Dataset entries
════════════════════

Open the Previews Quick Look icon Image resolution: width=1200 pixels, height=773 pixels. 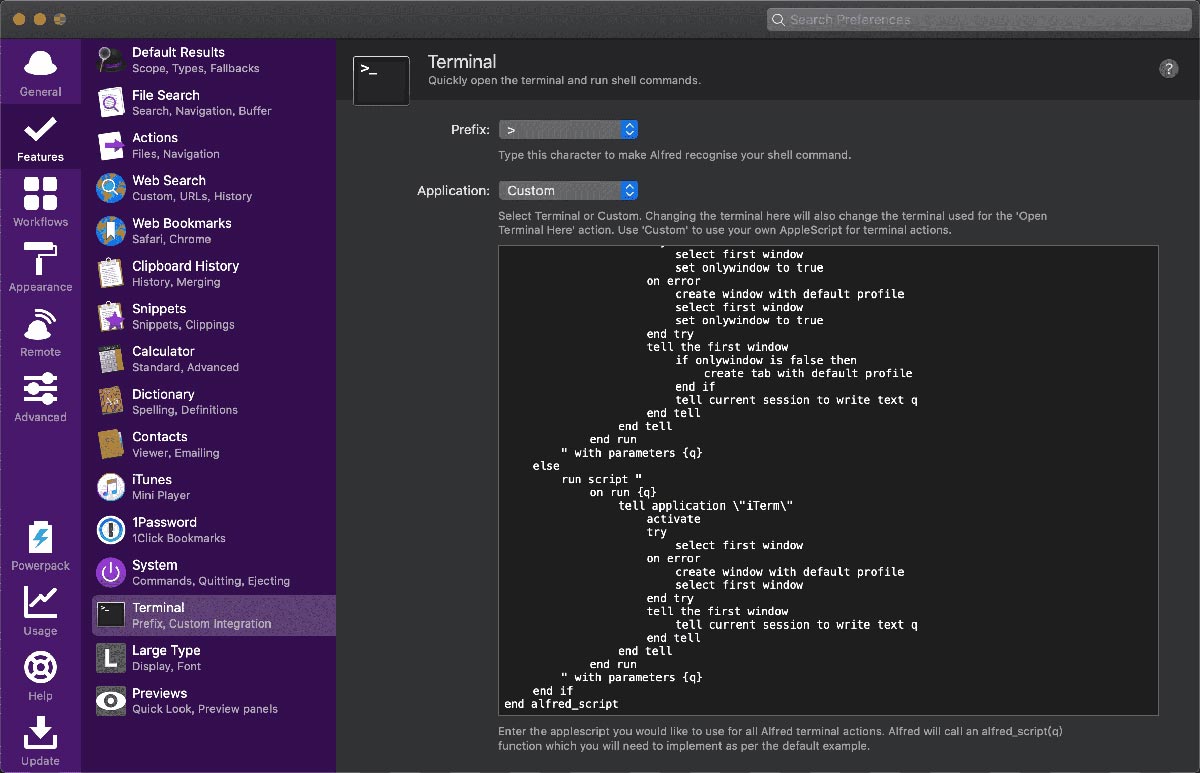tap(110, 700)
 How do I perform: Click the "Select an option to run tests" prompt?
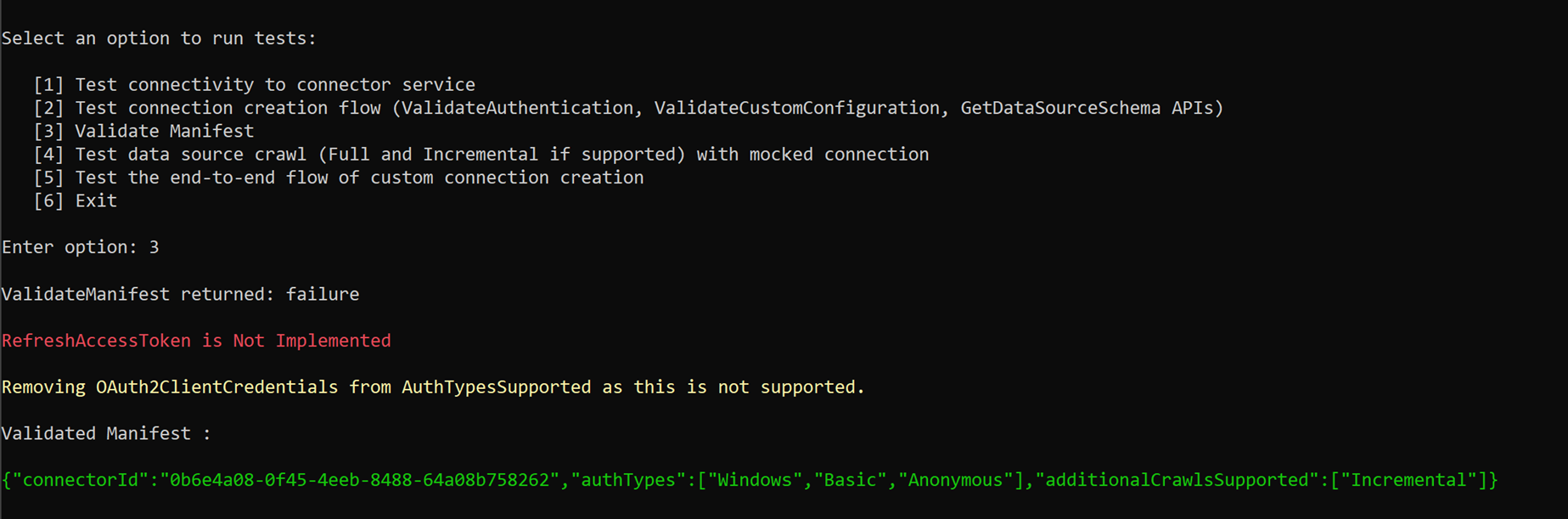[159, 38]
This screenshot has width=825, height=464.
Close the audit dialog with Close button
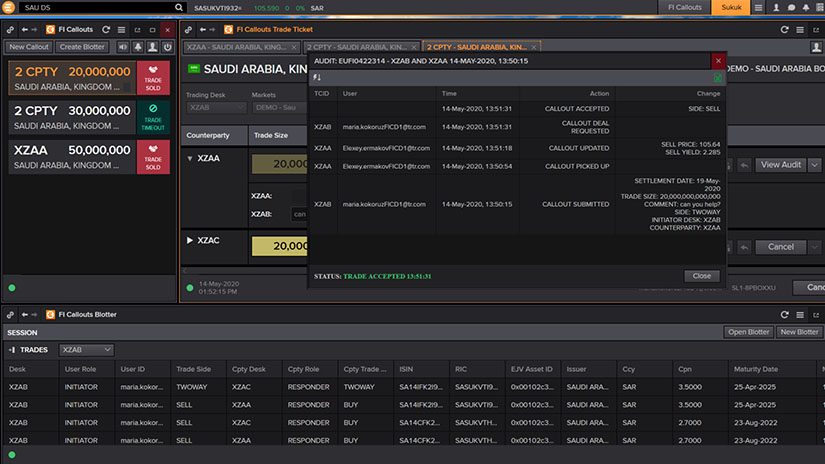click(x=702, y=276)
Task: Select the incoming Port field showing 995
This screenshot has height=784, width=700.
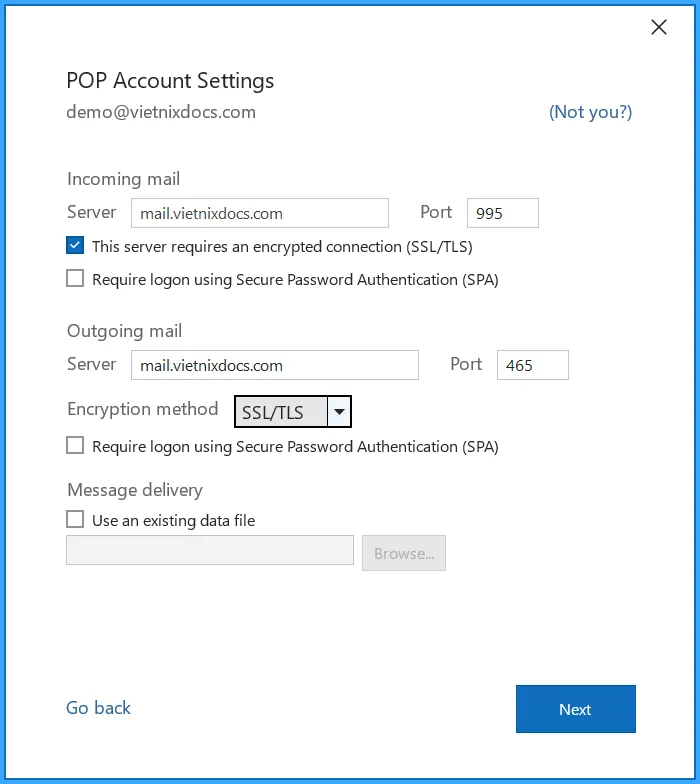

════════════════════

* What to do
Provide the count of lines in the data above containing "This", and nothing further.

* Response area
2